Manziel measured 5 feet, 11 and 3/4 inches tall on Friday at the combine. Another quarter of an inch and he'd have hit a round number that might make skittish teams more comfortable.
The possible first overall pick of the draft's measurements were the big story of Friday morning at the combine, and Cardinals coach Bruce Arians wasn't shy about mentioning that it might be an issue. That's why Manziel is one of the most interesting and debated prospects in this draft or any draft in recent memory.
"There’s a bunch of 6-5 successful guys who are athletic," Arians said. "The 5-11 guys, it has to throw a question mark out there."
Arians has a bit of a devil-may-care attitude and has almost no chance of having a shot at Manziel drafting near the bottom of the first round, so he can be honest. Surely, other teams drafting near the top of the first round will wonder if it's the best move to take "a 5-11 quarterback." Darn that quarter inch.
Taking a short quarterback worked for Seattle with Russell Wilson, who measured 5-10 5/8 a couple years ago at the combine. The Seahawks won the Super Bowl with Wilson earlier this month. That's the comparison Manziel probably hopes teams take note of.
"It’s interesting now, here we are in another draft with some notable players, and I think it was Johnny who said something like, ‘He opened the door for us,’ for him," Seahawks coach Pete Carroll said, referring to Wilson. "And it’s true. Prior to the last couple years, the general thinking was that a guy of Russell’s stature couldn’t play. And that’s wrong. It’s wrong."
Wilson can't see over the line, but he's adept at finding his receivers through the defense, something Manziel did just fine in the SEC the last two seasons.
"The thing you would say is his ability to find passing lanes," Seahawks general manager John Schneider said. "That's the first thing that would stand out about Russell and Johnny."
Arians obviously has reservations about Manziel's size, although he isn't entirely sour on him either. Arians was on the Steelers' offensive staff from 2004-11 with Ben Roethlisberger and he sees some similarities between him and Manziel, although obviously there is the size difference.
"He's 5-11, Ben Roethlisberger is 6-6 but he lived that way early in his career: One, two, I'm going to create something," Arians said. "He did not make mistakes. As long as he's doing that and not making mistakes, you can work with it."
He said that Manziel is a natural playing quarterback and you don't want to take away his instincts. He said he thought quarterbacks like Wilson and Colin Kaepernick are dangerous when they drop back to pass and improvise, but there's a danger in relying too much on a quarterback's legs.
"When you design runs for them, you're putting them in harm's way," Arians said. "Because the guys chasing them are a lot bigger and faster than they were chasing them in college. But to take their natural instinct away from them, the drop back passing and scrambling, you don't want to do that."
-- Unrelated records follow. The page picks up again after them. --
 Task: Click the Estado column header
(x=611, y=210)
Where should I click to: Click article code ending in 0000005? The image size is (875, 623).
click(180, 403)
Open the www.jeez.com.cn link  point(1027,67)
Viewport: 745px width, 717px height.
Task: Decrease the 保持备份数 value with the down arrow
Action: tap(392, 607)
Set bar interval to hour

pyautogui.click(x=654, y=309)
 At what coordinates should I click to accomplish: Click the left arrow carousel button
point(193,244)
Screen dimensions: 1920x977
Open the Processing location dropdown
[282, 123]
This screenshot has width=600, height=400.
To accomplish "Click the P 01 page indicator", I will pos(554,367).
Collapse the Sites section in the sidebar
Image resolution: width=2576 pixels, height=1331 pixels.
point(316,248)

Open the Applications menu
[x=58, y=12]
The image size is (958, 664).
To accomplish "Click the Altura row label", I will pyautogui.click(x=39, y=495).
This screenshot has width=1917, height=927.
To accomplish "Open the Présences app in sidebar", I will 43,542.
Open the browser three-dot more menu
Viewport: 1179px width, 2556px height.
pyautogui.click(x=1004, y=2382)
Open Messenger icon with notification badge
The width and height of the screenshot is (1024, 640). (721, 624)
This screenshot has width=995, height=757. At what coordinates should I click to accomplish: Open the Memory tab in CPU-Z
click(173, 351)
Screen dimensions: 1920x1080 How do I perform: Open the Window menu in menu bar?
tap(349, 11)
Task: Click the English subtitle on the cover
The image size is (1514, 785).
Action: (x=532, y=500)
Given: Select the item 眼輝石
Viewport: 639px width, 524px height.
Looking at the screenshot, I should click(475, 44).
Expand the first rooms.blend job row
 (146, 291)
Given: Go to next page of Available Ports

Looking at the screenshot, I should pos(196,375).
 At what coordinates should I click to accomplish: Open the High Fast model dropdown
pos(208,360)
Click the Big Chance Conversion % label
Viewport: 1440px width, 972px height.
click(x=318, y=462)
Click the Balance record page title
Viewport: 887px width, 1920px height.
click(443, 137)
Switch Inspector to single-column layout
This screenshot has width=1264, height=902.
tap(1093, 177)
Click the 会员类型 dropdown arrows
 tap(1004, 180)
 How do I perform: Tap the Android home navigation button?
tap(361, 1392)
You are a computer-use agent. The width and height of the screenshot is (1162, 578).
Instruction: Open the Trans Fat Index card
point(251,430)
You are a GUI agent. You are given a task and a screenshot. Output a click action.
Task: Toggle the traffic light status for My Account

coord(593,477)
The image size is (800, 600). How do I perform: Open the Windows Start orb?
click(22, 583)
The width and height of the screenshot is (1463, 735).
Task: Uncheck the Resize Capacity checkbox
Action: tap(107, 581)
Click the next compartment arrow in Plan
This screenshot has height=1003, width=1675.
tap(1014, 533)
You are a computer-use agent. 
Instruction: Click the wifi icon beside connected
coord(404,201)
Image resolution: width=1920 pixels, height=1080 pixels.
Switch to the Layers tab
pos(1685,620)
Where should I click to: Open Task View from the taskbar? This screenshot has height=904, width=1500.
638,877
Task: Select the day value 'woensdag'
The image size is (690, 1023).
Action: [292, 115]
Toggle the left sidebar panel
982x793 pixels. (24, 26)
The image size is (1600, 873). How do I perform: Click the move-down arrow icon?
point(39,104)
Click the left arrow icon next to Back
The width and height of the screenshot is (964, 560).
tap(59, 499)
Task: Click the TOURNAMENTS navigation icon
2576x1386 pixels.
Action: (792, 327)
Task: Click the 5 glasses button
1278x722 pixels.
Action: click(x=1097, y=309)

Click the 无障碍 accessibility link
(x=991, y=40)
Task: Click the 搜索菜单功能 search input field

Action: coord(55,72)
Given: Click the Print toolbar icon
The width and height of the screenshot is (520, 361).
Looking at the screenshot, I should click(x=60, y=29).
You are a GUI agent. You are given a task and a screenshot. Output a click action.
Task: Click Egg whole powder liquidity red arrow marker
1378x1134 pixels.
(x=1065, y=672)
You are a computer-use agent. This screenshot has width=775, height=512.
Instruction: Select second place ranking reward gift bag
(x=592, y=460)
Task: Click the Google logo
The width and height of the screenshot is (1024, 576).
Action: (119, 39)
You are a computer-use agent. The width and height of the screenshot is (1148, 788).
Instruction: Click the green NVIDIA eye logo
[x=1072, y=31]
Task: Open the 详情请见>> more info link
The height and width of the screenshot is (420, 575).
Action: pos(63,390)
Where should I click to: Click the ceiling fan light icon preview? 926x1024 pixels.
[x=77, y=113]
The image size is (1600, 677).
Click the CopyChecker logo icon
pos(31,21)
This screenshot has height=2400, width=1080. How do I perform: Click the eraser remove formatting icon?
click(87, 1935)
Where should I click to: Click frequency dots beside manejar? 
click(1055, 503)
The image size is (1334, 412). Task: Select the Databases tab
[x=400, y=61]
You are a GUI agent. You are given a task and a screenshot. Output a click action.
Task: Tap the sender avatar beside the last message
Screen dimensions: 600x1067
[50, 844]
Carroll, whose quarterback has rushed for 1,028 yards in his two seasons, agreed that you can't ask a quarterback like Manziel to regularly run the ball.
"We’ve also seen that you can’t last long as a (running) quarterback, you just can’t do it," Carroll said. "The pounding is too great. But that’s the thing about the mobile quarterbacks: They don’t have to be runners to be effective."